**Document segment**.
********

At 85 i remember well when players like Arnold Palmer were in their prime. Question is would they still be competitive today with modern day players if they were still using those old clubs?
So how far has that world progressed by way of clubs?
Today it seems the shooting world has discovered the 6.5 cartridges, including the relatively new 6.5x300 WBY.
Yet in the early 60s lots of guys were using 6.5x300 WBYs for long range hunting.
By the mid 70s very few still were however due to better bullets like the the 7 mm 162 gr BTHP match by Hornady. Quite a few were also using 30x378s in the early 70s with 200 or 220 gr SMKs.
In as i recall 1986, an old friend by name of Earl Chronister set a new 10 shot world record at Williamsport
using a (250) gr SMK in a 30x378 rifle built by Howard Wolfe and using a Unertle scope.
At that time most everybody used Unertle scopes because names like Nightforce didnt yet exist.
I think you might find the modern day 10 shot heavy gun record isnt much smaller than the one from over 30 years ago.

********

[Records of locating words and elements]
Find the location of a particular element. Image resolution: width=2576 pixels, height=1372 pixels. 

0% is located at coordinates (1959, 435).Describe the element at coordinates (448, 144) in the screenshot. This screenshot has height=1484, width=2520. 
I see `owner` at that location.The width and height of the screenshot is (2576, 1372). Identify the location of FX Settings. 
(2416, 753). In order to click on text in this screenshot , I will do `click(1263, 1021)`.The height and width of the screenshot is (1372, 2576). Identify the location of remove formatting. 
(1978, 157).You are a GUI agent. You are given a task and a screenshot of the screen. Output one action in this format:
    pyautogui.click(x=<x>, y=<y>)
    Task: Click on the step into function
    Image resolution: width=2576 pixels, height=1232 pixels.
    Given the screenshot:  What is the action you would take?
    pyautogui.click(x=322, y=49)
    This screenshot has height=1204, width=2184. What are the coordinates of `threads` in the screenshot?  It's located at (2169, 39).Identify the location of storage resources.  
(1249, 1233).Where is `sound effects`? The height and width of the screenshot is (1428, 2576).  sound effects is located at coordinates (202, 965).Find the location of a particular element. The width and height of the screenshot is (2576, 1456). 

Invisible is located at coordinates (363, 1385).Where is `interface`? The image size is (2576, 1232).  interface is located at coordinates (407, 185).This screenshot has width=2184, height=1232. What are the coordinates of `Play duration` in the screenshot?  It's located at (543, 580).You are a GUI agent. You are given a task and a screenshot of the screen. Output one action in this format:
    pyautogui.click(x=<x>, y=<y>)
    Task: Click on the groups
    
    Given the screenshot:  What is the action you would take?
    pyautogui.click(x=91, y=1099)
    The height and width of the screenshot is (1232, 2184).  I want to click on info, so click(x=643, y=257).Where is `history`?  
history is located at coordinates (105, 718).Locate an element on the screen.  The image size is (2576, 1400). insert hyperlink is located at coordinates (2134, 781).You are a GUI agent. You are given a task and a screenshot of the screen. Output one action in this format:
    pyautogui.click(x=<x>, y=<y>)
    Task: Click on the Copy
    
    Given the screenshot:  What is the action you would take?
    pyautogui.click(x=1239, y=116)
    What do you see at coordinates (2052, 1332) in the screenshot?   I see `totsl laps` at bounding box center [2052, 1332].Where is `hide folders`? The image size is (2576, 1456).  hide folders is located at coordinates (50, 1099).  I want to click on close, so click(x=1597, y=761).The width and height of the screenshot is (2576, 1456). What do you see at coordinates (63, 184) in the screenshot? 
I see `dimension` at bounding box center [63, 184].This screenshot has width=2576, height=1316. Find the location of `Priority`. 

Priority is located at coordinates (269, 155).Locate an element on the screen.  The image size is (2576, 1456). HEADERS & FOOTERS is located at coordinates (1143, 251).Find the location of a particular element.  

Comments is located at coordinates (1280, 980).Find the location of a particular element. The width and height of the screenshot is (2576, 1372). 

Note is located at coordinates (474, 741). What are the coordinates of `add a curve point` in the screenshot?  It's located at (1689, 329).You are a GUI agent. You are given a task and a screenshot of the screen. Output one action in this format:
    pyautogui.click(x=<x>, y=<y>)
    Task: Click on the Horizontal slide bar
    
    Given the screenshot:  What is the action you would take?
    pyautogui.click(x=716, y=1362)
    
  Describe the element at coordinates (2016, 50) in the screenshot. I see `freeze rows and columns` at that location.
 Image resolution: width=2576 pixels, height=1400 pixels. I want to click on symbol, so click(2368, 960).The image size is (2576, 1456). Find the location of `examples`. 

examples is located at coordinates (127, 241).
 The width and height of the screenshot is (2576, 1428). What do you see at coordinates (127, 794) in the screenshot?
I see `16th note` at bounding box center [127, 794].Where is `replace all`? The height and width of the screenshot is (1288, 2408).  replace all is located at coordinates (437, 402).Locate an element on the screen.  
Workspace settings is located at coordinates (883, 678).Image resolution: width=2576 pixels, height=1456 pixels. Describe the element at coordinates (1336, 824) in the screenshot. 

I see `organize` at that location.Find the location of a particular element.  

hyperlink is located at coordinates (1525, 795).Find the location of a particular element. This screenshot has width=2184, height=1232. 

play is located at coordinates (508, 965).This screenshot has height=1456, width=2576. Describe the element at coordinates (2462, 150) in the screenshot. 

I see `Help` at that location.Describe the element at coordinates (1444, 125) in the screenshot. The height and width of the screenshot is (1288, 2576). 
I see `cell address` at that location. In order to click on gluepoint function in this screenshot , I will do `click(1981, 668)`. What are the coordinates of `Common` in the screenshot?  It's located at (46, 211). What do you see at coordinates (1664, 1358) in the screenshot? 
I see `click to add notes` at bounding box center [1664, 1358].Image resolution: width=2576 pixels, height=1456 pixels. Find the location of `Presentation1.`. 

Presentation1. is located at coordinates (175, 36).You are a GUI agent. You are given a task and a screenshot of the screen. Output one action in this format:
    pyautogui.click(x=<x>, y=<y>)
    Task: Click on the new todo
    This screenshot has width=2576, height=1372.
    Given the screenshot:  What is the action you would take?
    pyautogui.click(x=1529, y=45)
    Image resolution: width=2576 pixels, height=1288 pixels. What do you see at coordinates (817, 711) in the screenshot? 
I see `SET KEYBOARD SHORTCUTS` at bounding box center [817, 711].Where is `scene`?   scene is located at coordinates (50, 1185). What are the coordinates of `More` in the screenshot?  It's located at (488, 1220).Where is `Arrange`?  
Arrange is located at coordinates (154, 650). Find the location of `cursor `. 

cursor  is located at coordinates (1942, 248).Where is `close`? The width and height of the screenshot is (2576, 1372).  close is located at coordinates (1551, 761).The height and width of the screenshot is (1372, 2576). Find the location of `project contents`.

********

**Written exercise 1**. In the passage on long-range shooting, who built the 30x378 rifle used for the 10 shot world record at Williamsport?
**Written exercise 2**. Write the next part of the passage on long-range shooting, picking up after its final sentence.
The items have no role here.

**Expected output 1**. Howard Wolfe

**Expected output 2**.
When you turned the dial on one of those Unertles it made a click click sound, much the same as the new scopes today. lol
As for rangefinders, we have had very good ones from as far back as WW one.
And unlike those holes on the golf coarses, all those things we ranged with them 40 years ago havent moved a bit in all that time.
Now im told that there are things you can hold in your hand that actually tells you when the wind is blowing.
And if you have enough time, it can even accurately figure out how many scope clicks it takes to hit something.
But i dont know what happens if the deer dont have enough time, or if just maybe the wind could be blowing a bit stronger or even from a different direction over yonder.
Maybe Arnold would know.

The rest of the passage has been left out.